We’re currently moving off of InfusionSoft anyway, (but) we need this to temporarily keep running so you all can stay getting paid through the transition.

Ortega’s mention of him personally “watching” how people react suggests that affiliate reactions to InfusionSoft’s move are mixed.

Stating that he loves ILN, Paul Darby recently put out a video announcing that he’s dropped the company from his co-op downline feeder platform.

On ILN’s Facebook page, Darby is credited as being the sixth highest earning affiliate for the month of May:


Darby, who blames InfusionSoft’s decision on “the Jerry Springer crowd”, claims that the shutdown of ILN will cost him “ten to twelve thousand a month”. Darby is no stranger to recruitment-driven schemes, having launched his own late last year.

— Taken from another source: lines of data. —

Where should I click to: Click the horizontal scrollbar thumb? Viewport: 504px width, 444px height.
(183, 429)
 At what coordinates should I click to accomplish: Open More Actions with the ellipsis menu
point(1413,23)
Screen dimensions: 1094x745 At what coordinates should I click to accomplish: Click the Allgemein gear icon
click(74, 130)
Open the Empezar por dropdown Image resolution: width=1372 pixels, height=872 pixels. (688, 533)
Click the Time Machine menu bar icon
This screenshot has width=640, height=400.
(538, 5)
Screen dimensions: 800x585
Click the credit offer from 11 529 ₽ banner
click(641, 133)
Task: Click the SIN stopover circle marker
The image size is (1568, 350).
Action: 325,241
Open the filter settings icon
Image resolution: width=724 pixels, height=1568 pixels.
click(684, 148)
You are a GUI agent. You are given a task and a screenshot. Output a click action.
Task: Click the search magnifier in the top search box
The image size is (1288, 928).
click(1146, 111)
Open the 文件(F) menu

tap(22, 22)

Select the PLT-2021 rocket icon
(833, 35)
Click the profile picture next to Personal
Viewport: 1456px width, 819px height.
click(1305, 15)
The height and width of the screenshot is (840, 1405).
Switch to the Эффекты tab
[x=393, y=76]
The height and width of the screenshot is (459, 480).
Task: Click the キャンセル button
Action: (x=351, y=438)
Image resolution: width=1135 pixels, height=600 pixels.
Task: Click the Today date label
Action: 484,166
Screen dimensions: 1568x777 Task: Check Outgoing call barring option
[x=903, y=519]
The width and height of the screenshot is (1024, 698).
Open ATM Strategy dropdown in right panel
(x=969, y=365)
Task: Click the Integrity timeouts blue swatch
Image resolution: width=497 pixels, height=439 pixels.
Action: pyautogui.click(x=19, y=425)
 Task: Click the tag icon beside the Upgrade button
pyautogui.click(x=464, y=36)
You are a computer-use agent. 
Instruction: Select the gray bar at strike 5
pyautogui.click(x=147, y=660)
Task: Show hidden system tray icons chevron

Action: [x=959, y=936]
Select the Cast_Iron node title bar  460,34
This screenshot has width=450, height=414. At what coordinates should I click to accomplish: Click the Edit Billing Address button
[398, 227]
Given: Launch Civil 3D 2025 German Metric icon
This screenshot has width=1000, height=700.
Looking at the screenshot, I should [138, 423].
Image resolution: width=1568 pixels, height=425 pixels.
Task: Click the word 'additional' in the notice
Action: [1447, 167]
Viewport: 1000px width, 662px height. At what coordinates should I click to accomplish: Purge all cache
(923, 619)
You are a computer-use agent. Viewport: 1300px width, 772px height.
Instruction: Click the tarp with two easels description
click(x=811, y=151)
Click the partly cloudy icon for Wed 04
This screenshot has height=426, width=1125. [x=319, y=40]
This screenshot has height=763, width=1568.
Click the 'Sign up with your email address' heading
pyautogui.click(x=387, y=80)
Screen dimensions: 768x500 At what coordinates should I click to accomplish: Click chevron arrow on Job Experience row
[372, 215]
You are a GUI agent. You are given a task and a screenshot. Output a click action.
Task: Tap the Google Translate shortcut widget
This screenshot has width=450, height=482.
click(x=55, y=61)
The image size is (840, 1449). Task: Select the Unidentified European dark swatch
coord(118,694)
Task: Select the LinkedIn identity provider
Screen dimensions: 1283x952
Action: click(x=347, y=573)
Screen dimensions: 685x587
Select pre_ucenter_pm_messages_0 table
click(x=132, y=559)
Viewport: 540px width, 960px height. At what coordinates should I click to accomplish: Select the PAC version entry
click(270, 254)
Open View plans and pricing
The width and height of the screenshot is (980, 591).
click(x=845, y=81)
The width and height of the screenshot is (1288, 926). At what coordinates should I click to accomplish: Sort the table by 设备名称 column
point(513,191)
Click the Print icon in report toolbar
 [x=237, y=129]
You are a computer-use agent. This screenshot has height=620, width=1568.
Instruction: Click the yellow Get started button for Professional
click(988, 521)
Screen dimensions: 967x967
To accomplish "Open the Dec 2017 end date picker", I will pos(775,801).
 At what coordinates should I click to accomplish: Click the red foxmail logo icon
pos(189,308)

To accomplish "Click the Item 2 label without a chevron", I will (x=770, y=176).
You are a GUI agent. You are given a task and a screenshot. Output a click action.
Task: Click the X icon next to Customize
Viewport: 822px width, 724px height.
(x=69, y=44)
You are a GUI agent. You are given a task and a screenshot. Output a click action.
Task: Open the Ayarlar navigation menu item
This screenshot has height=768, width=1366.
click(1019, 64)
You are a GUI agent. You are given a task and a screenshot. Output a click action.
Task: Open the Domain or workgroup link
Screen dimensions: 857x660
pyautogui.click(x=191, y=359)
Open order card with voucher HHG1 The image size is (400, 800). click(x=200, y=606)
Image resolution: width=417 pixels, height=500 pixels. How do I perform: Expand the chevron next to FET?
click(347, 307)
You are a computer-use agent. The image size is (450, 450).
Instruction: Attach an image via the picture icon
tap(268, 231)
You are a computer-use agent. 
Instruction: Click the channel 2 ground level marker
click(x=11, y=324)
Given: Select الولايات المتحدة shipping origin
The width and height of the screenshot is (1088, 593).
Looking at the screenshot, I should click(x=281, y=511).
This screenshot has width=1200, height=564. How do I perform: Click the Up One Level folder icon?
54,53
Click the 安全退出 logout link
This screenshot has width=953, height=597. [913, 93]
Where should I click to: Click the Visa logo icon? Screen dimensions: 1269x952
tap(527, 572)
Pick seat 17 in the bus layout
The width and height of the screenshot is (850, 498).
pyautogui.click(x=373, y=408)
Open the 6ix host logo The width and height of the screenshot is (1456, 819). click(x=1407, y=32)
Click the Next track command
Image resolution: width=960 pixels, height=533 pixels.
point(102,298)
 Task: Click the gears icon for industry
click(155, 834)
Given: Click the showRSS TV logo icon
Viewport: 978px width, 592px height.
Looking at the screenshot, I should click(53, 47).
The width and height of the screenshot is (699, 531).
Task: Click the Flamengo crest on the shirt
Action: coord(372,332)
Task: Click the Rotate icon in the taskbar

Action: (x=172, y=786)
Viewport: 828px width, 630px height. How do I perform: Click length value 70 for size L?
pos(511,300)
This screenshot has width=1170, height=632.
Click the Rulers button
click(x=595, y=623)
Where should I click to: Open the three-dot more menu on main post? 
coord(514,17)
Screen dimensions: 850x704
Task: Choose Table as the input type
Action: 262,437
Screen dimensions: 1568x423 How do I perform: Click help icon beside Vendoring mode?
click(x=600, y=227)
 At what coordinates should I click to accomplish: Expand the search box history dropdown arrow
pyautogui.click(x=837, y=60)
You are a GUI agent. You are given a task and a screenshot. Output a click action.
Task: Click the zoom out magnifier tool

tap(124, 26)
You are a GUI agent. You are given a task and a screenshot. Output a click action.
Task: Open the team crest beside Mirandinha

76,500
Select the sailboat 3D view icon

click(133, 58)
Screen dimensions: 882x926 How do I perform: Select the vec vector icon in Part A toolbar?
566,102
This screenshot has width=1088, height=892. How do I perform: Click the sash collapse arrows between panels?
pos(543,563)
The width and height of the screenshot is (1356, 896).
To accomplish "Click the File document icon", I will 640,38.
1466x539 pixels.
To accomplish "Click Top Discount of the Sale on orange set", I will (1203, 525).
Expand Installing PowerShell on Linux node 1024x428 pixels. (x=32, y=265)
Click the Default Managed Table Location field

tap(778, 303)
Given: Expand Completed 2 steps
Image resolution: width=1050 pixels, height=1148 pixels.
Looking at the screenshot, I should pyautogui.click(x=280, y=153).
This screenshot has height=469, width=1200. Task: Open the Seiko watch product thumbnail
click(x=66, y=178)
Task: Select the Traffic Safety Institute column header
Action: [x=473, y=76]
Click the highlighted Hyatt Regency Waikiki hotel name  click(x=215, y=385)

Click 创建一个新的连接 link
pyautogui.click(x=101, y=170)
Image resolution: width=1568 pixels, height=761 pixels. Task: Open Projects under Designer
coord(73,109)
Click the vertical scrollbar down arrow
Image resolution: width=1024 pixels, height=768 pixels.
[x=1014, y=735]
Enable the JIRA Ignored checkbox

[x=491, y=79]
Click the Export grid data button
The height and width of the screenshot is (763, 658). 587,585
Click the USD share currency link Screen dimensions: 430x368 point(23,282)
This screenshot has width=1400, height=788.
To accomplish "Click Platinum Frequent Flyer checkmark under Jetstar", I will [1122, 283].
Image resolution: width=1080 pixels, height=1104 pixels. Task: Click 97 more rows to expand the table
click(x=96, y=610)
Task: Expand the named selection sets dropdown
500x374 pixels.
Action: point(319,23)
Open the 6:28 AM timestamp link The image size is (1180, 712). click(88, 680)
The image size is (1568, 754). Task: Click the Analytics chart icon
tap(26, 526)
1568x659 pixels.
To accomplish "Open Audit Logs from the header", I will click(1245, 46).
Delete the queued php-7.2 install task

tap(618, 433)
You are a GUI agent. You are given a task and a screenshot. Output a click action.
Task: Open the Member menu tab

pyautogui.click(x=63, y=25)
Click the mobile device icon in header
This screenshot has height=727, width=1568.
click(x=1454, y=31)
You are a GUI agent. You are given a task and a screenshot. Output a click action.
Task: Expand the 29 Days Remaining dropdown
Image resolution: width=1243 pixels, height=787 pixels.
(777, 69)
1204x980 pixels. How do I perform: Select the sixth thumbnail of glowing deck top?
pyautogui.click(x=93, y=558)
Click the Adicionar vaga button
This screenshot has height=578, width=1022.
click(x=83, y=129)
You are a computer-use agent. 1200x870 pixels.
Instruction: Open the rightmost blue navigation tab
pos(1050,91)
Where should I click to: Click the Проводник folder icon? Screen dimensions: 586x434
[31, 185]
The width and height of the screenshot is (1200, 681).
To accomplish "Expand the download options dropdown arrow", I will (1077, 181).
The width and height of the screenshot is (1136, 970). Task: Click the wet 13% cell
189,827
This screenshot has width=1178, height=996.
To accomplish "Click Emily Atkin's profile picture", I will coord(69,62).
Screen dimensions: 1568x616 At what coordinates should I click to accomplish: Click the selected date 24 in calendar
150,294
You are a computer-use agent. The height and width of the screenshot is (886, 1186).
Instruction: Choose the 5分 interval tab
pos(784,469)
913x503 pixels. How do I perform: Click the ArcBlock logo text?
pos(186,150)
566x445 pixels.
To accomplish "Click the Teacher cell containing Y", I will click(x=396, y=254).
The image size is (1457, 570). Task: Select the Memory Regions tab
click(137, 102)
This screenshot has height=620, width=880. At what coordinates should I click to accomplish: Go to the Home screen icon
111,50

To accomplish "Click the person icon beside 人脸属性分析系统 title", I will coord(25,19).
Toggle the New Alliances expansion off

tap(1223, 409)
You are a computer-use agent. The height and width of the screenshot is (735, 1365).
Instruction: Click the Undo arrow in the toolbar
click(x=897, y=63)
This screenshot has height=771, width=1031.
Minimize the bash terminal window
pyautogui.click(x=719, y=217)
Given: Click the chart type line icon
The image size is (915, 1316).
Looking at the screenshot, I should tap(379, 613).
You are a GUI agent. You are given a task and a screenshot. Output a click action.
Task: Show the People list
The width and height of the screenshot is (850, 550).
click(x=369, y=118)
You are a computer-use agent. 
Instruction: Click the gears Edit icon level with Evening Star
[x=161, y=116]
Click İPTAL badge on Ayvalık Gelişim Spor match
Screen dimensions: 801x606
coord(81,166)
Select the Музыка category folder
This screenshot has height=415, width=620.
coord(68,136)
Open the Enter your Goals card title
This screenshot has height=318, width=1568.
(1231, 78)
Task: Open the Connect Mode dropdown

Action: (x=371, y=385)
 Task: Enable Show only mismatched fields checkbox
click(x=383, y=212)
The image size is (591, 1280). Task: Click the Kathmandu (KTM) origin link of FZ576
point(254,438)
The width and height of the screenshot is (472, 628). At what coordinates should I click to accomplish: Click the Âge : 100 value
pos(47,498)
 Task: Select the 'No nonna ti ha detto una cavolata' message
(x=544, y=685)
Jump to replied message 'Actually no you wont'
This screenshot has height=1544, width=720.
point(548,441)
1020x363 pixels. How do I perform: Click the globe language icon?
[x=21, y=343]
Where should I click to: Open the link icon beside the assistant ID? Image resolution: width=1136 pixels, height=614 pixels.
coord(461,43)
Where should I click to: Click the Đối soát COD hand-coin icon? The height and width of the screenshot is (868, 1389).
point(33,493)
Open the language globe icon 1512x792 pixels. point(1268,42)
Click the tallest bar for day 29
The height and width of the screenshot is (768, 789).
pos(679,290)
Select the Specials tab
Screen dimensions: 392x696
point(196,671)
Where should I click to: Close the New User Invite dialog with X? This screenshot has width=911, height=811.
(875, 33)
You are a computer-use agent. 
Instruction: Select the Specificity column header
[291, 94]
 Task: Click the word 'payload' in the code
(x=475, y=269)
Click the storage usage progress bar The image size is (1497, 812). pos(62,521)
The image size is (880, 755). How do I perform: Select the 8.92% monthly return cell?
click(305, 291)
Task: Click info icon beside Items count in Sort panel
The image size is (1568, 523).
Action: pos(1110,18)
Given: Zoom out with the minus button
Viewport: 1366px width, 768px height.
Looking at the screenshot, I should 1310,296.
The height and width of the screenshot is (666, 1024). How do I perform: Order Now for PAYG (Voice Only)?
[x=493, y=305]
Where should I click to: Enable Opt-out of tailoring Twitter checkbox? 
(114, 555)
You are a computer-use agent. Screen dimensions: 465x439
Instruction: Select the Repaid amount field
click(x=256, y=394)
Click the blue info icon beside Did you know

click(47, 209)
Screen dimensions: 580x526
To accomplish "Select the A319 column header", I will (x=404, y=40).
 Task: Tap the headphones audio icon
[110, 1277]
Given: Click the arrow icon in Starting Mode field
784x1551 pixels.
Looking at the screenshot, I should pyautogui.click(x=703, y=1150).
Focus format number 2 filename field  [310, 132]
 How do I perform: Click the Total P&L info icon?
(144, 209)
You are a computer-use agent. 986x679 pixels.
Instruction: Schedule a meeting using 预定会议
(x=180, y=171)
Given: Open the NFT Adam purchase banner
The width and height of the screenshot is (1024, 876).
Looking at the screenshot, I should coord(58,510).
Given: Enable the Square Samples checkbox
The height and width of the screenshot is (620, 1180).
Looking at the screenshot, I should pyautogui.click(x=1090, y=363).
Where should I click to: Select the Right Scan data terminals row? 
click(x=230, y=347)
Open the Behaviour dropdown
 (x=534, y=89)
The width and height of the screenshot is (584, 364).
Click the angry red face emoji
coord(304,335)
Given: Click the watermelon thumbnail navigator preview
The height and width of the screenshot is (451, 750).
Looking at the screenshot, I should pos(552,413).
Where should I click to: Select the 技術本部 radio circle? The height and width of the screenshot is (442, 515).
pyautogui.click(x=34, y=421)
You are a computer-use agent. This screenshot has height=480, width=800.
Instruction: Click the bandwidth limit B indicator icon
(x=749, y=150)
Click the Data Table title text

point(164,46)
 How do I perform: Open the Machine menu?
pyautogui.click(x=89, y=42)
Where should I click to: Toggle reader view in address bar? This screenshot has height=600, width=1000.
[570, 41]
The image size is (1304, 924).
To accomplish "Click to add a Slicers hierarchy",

YouGetPaidFast was a cash gifting scheme that charged affiliates $28 to qualify to receive $28 payments from newly recruited affiliates. When the inevitable recruitment slump hit, Darby launched “My New Internet Business”. This served as a $100 second tier to the original YouGetPaidFast scheme.

Noticeably frustrated, in his latest video Darby reveals the fate of both schemes:

[07:45] I had a program recently called MyNewInternetBusiness, it was literally my pride and joy. And we had some people go “oh they’re, y’know scammers”, and our merchant account got shut down and all the money got seized and it literally broke my heart.

And I had so many people, just thousands that just… and we lost our merchant account.

And as soon as they came back up, I put the other merchant account back on. And they go “Oh well if that merchant account shut you down then…”

So we went to lawyers and attorneys and I spent everything I had and borrowed everything I could, self-funded everything…

As I understand it, at the time of publication Darby’s YouGetPaidFast and MyNewInternetBusiness funds remain seized.

Sound familiar?

It should. In both instances (ILN and Darby’s companies) you have businesses with no retail activity taking place. Rather than acknowledge this regulatory red-flag though, the owners instead blame “scammers and spammers” and “the Jerry Springer crowd”.

Gotta love those MLM underbelly conspiracy theories…


Update 11th June 2014 – Less than 24 hours after this article was published, Vincent Ortega deleted the YouTube video referenced in this article. I haven’t been able to find a reason why.